Abstract:
Objectives When using airborne multi-baseline synthetic aperture radar (SAR) data for the inversion of stratified SAR forest parameters, the phase error caused by the orbit instability and other factors will distort the phase of the echo signal, which will lead to false peaks, target misjudgment, and defocusing of the stratified spectrum. Although the multi-aperture phase error correction method can remove most of the error phases, some errors will still remain after processing because it directly adopts the estimated phase error for correction. Although the self-focusing phase correction algorithm based on information entropy minimization can effectively correct the phase error and significantly improve the image focusing quality, it has the limitations of relying on the selection of the initial value and easily falling into the local optimal solution, which makes it difficult to realize the globally optimal phase correction effect. The aim is to develop an efficient airborne SAR phase error correction method to improve the accuracy and reliability of stratified SAR forest parameter inversion.

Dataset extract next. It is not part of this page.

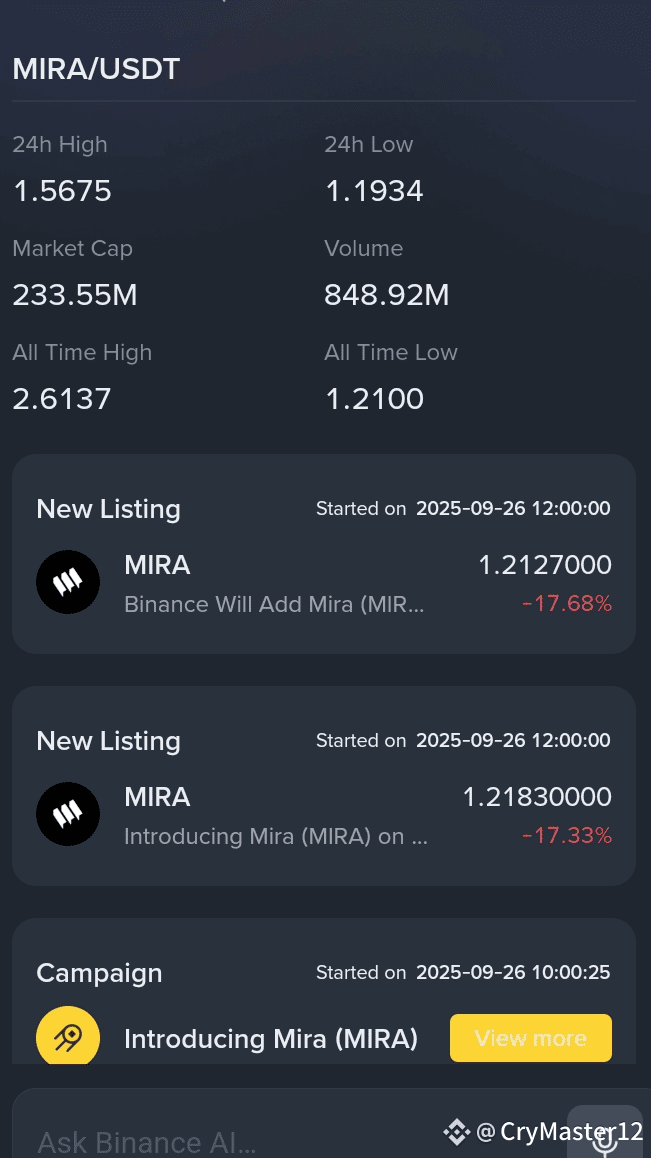
Task: Open the yellow rocket Campaign icon
Action: [x=68, y=1035]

Methods A two-step phase error correction method combining the multi-aperture and self-focusing algorithms is proposed. First, the initial value of phase error is estimated by mining the redundant information of multi-baseline SAR data using the multi-aperture method. Second, the estimated initial value is used as the input of the self-focusing algorithm to iteratively optimize the phase error based on the principle of information entropy minimization to effectively eliminate the residual error.

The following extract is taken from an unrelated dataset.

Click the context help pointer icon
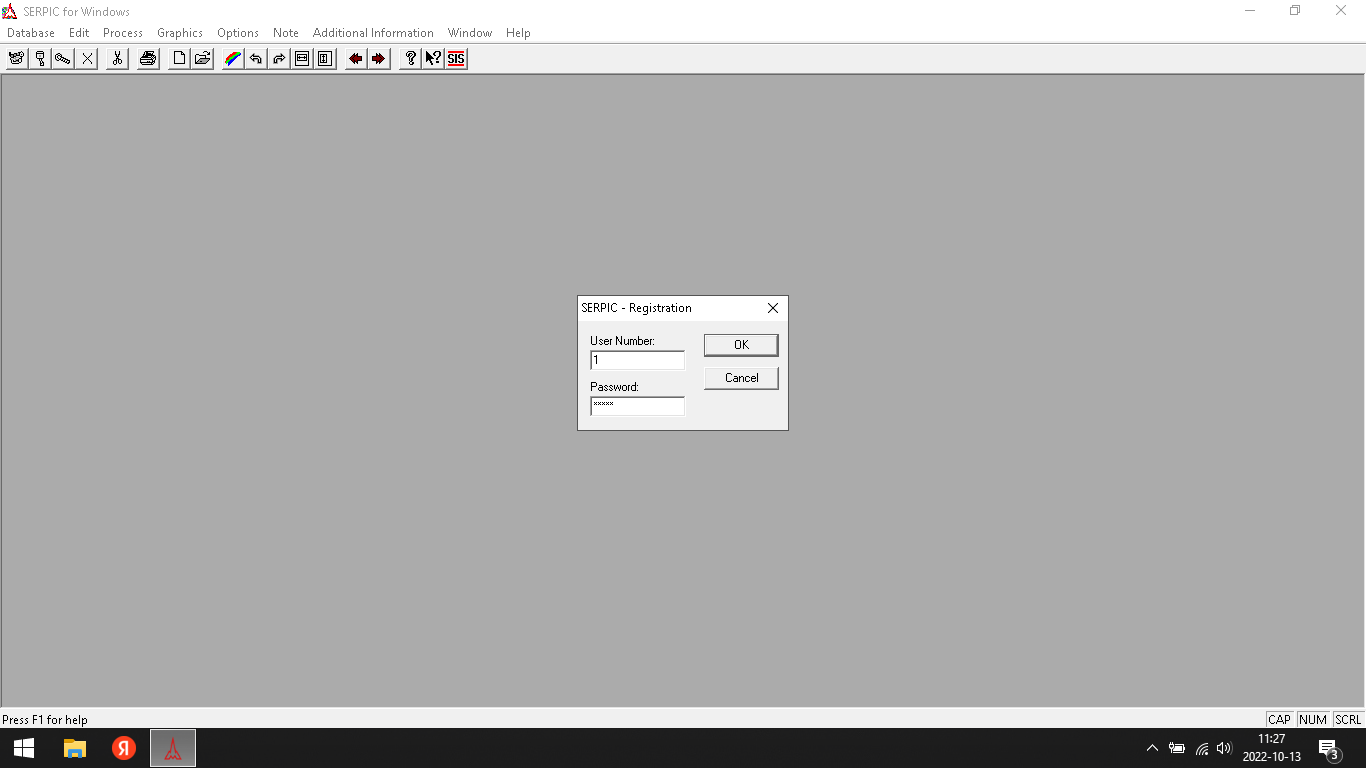tap(433, 59)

Results Compared to the multi-aperture method, the on-board SAR phase error correction method utilizing the combined multi-aperture and self-focusing algorithms has significantly fewer error phases after correction. At the same time, the corrected chromatographic spectra have significantly fewer side flaps and offsets than the multi-aperture method, and the clarity is higher.
Conclusions The airborne SAR phase error correction algorithm combining multi-aperture and self-focusing overcomes the limitations of a single method, combining the robustness of multi-aperture correction with the high accuracy of self-focusing optimization. The method provides a reliable solution for airborne stratified SAR phase error correction, which is especially suitable for complex forest scenarios and lays a solid foundation for more accurate forest parameter inversion.